My grandfather wasn’t Thomas. The man whose name was on my grandfather’s gravestone, my mother’s birth certificate, my parents’ mortgage documents, and our entire family tree had died in the mud in Korea. My grandfather was actually Walter Briggs. He had somehow taken a dead man’s identity, his Social Security number, his military record, and his entire life, living for seven decades as an absolute ghost.

Suddenly, a hundred tiny quirks about my grandfather started making terrifying sense. He refused to ever get a passport and never wanted to travel internationally. He absolutely hated having his photograph taken, famously dodging the camera at every family gathering. He never talked about his childhood before the age of twenty-two.

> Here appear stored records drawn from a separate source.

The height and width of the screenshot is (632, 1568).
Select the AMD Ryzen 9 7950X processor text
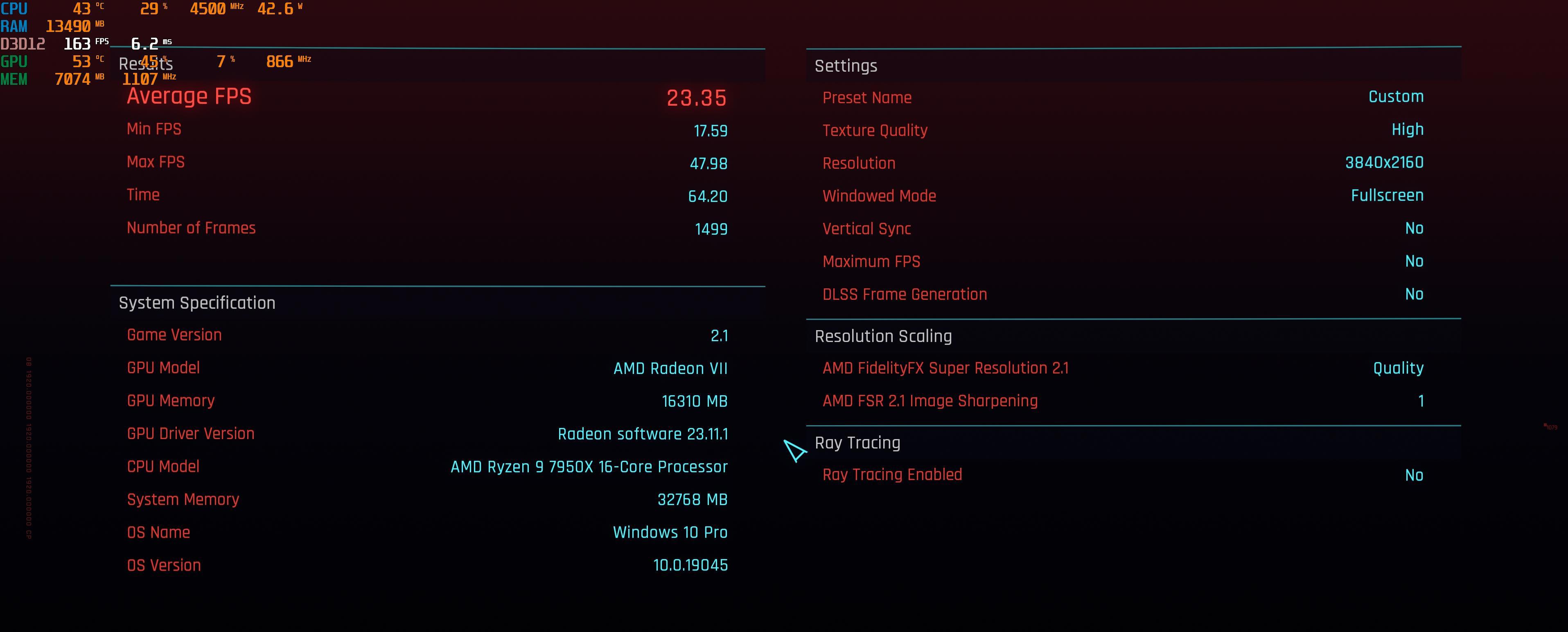(589, 467)
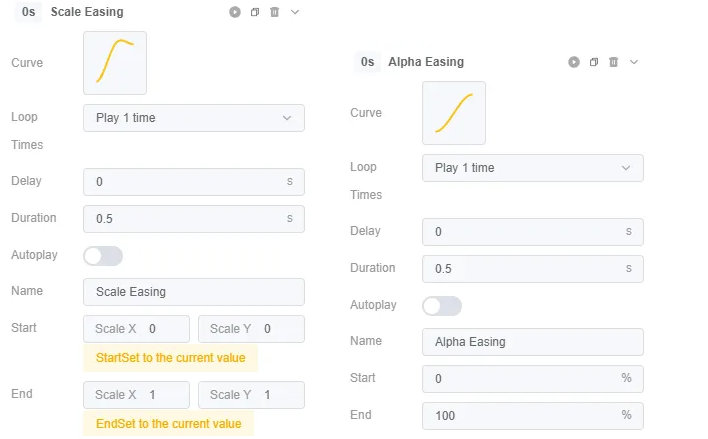Open the Scale Easing curve editor thumbnail
Screen dimensions: 708x439
pyautogui.click(x=115, y=63)
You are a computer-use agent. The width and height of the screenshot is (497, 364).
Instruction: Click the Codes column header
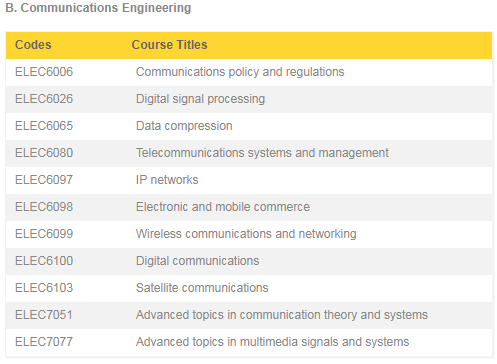coord(33,45)

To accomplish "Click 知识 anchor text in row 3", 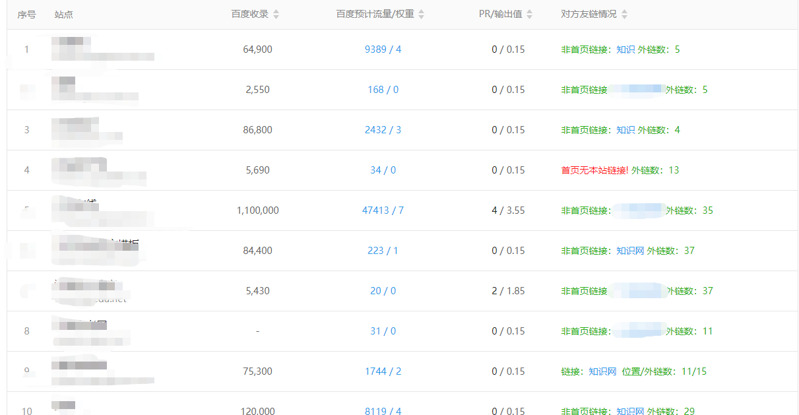I will coord(625,130).
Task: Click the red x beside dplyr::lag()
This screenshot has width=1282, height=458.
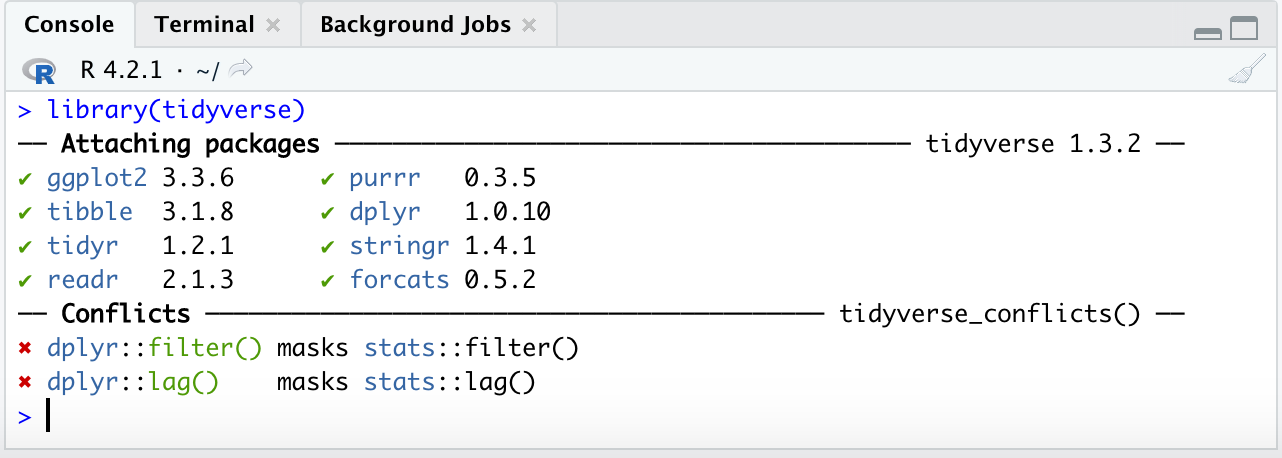Action: tap(25, 383)
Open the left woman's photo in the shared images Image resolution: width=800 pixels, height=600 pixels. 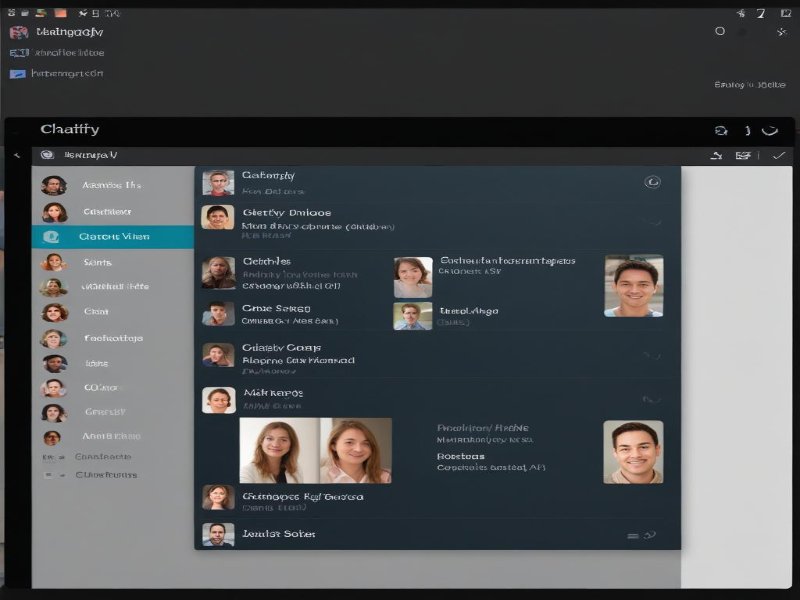coord(279,450)
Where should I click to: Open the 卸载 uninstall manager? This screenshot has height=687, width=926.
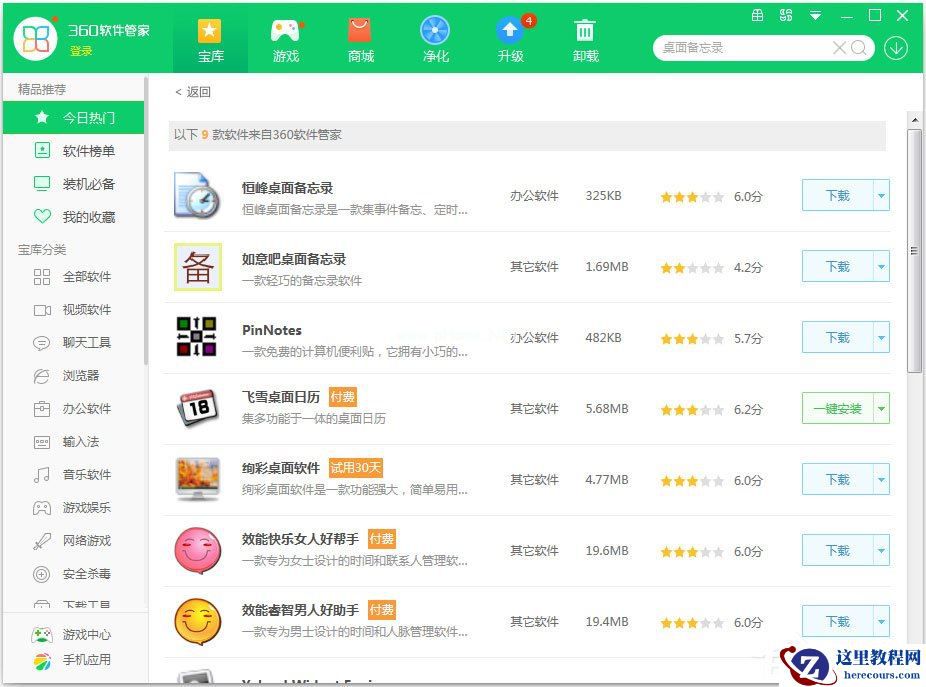(585, 40)
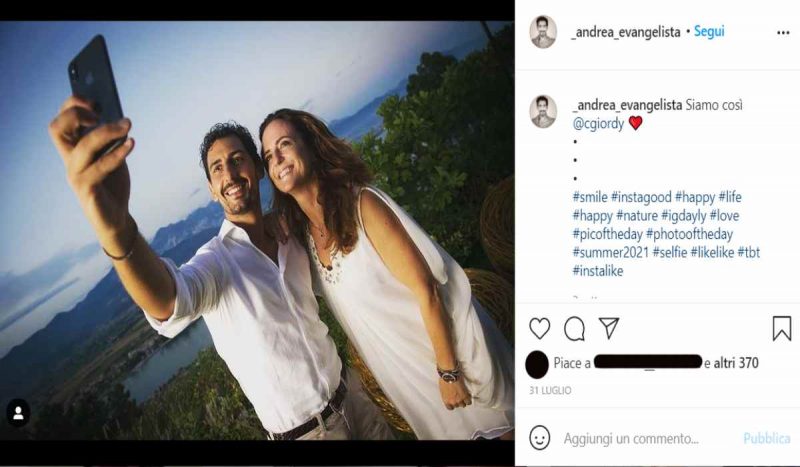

We thought it was just because he was an orphan and the memories were painful. We had no idea he was hiding from a past he had literally buried. Panicking and feeling like the room was spinning, I grabbed the dog tags, shoved them in my pocket, and drove straight to my mother’s house.

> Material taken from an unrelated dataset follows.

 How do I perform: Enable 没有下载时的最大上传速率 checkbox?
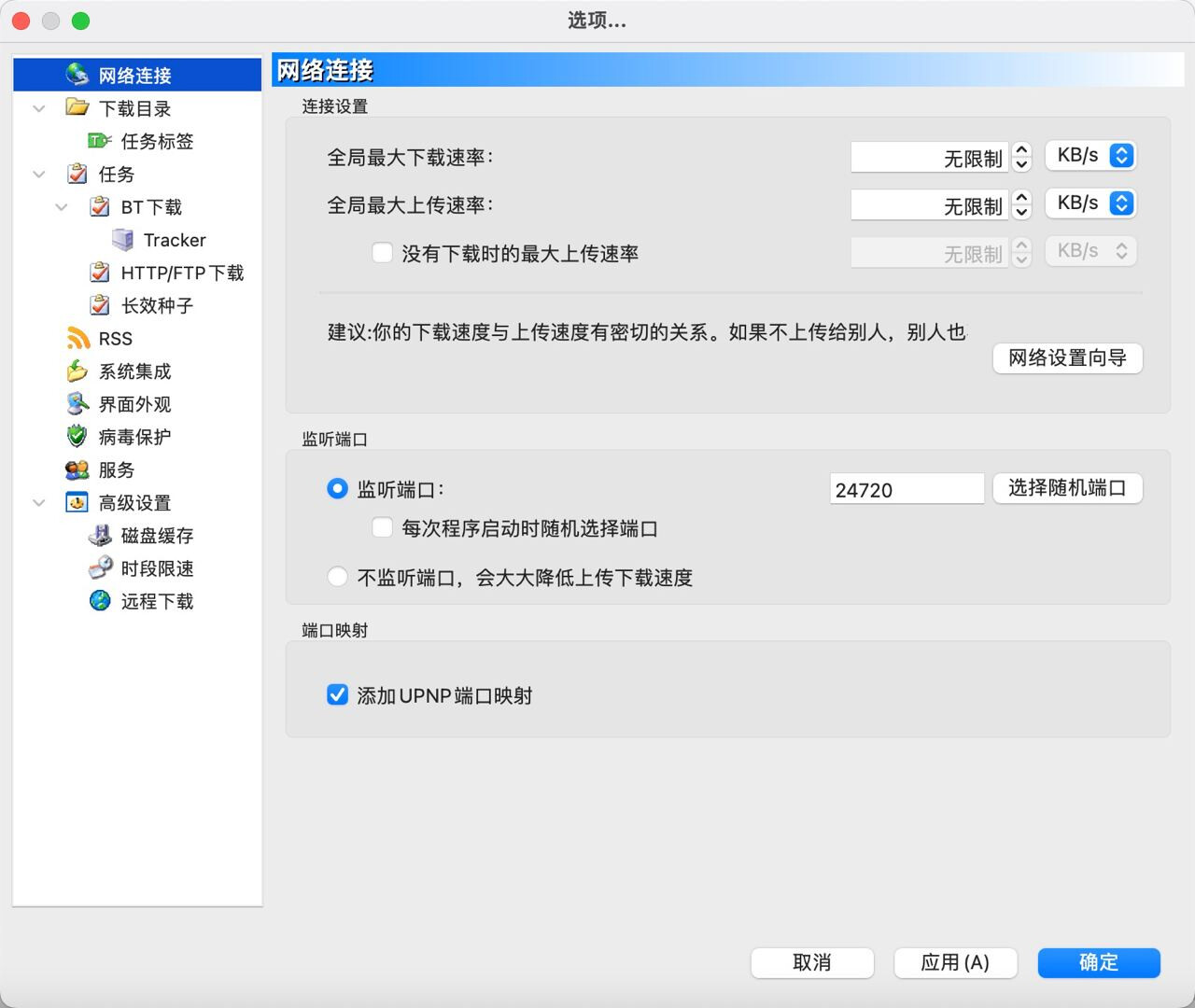[x=382, y=253]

I burst through her front door and found her sitting at the kitchen table, nursing a cup of coffee. I dropped the rusted metal tags onto the wooden table between us. They hit the wood with a sharp, heavy clatter.

I expected her to be as shocked and confused as I was.

I expected her to look at the name and ask who Walter Briggs was. Instead, she stared at the tags, and all the color instantly drained from her face. She looked like she was going to be physically sick. “Mom?” I asked, my voice trembling.

“Do you know whose these are?” She closed her eyes, took a ragged breath, and whispered, “I know. He told me right before he died.” I was stunned into silence. She stood up heavily, walking like a woman who had aged ten years in the span of thirty seconds.

She led me into her bedroom, walked over to her nightstand, and unlocked the bottom drawer. From under a stack of old books, she pulled out a sealed, yellowing envelope. His familiar, cursive handwriting was scrawled across the front, simply reading: For when I am gone.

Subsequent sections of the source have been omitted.